_Written exercise_
Rewrite the lines below, swapping every "gear" for "cog" and keeping everything else as it is.

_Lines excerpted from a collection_
%%
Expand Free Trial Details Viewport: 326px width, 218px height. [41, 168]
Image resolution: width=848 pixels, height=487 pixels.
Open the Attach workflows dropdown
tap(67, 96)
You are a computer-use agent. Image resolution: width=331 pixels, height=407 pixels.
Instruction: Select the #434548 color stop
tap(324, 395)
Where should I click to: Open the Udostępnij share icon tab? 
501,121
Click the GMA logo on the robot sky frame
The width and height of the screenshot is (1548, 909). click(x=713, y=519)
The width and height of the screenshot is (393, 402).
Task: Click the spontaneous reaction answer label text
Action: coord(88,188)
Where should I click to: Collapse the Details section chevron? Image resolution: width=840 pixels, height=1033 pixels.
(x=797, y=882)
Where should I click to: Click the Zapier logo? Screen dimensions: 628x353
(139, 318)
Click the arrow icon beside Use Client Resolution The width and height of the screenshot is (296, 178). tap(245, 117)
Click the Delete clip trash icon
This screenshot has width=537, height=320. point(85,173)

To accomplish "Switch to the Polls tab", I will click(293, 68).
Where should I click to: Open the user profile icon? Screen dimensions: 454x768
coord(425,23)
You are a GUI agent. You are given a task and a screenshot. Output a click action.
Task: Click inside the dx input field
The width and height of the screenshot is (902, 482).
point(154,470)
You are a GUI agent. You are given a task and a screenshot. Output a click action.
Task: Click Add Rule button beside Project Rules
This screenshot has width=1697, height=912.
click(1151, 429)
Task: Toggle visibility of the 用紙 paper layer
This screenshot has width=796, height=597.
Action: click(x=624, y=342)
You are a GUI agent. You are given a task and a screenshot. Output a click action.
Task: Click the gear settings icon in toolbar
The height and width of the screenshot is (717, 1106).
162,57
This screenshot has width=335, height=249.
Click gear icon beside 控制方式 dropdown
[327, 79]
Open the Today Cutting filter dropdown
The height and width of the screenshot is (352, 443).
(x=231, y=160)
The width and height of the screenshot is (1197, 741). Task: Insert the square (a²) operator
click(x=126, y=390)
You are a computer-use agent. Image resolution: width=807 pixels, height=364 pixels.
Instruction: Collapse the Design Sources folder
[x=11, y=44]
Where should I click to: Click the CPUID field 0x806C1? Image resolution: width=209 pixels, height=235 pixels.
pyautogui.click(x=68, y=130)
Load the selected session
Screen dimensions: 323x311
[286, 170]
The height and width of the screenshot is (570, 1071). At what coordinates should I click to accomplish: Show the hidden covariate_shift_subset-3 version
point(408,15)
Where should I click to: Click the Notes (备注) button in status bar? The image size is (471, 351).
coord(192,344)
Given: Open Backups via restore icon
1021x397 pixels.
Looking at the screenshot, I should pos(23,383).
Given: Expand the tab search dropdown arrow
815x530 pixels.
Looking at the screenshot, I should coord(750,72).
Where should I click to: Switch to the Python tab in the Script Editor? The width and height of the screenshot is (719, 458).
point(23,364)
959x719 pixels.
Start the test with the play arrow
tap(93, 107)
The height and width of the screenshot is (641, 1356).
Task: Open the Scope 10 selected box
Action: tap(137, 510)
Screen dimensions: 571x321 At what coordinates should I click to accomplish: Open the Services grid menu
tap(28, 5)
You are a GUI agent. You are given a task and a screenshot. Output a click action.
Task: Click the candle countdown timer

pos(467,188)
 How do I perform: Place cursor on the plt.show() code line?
%%
_Exercise output_
Expand Free Trial Details Viewport: 326px width, 218px height. [41, 168]
Image resolution: width=848 pixels, height=487 pixels.
Open the Attach workflows dropdown
tap(67, 96)
You are a computer-use agent. Image resolution: width=331 pixels, height=407 pixels.
Instruction: Select the #434548 color stop
tap(324, 395)
Where should I click to: Open the Udostępnij share icon tab? 
501,121
Click the GMA logo on the robot sky frame
The width and height of the screenshot is (1548, 909). click(x=713, y=519)
The width and height of the screenshot is (393, 402).
Task: Click the spontaneous reaction answer label text
Action: coord(88,188)
Where should I click to: Collapse the Details section chevron? Image resolution: width=840 pixels, height=1033 pixels.
(x=797, y=882)
Where should I click to: Click the Zapier logo? Screen dimensions: 628x353
(139, 318)
Click the arrow icon beside Use Client Resolution The width and height of the screenshot is (296, 178). tap(245, 117)
Click the Delete clip trash icon
This screenshot has width=537, height=320. point(85,173)

To accomplish "Switch to the Polls tab", I will click(293, 68).
Where should I click to: Open the user profile icon? Screen dimensions: 454x768
coord(425,23)
You are a GUI agent. You are given a task and a screenshot. Output a click action.
Task: Click inside the dx input field
The width and height of the screenshot is (902, 482).
point(154,470)
You are a GUI agent. You are given a task and a screenshot. Output a click action.
Task: Click Add Rule button beside Project Rules
This screenshot has width=1697, height=912.
click(1151, 429)
Task: Toggle visibility of the 用紙 paper layer
This screenshot has width=796, height=597.
Action: click(x=624, y=342)
You are a GUI agent. You are given a task and a screenshot. Output a click action.
Task: Click the cog settings icon in toolbar
The height and width of the screenshot is (717, 1106).
162,57
This screenshot has width=335, height=249.
Click cog icon beside 控制方式 dropdown
[327, 79]
Open the Today Cutting filter dropdown
The height and width of the screenshot is (352, 443).
(x=231, y=160)
The width and height of the screenshot is (1197, 741). Task: Insert the square (a²) operator
click(x=126, y=390)
You are a computer-use agent. Image resolution: width=807 pixels, height=364 pixels.
Instruction: Collapse the Design Sources folder
[x=11, y=44]
Where should I click to: Click the CPUID field 0x806C1? Image resolution: width=209 pixels, height=235 pixels.
pyautogui.click(x=68, y=130)
Load the selected session
Screen dimensions: 323x311
[286, 170]
The height and width of the screenshot is (570, 1071). At what coordinates should I click to accomplish: Show the hidden covariate_shift_subset-3 version
point(408,15)
Where should I click to: Click the Notes (备注) button in status bar? The image size is (471, 351).
coord(192,344)
Given: Open Backups via restore icon
1021x397 pixels.
Looking at the screenshot, I should pos(23,383).
Given: Expand the tab search dropdown arrow
815x530 pixels.
Looking at the screenshot, I should coord(750,72).
Where should I click to: Switch to the Python tab in the Script Editor? The width and height of the screenshot is (719, 458).
point(23,364)
959x719 pixels.
Start the test with the play arrow
tap(93, 107)
The height and width of the screenshot is (641, 1356).
Task: Open the Scope 10 selected box
Action: tap(137, 510)
Screen dimensions: 571x321 At what coordinates should I click to accomplish: Open the Services grid menu
tap(28, 5)
You are a GUI agent. You are given a task and a screenshot. Output a click action.
Task: Click the candle countdown timer

pos(467,188)
 How do I perform: Place cursor on the plt.show() code line?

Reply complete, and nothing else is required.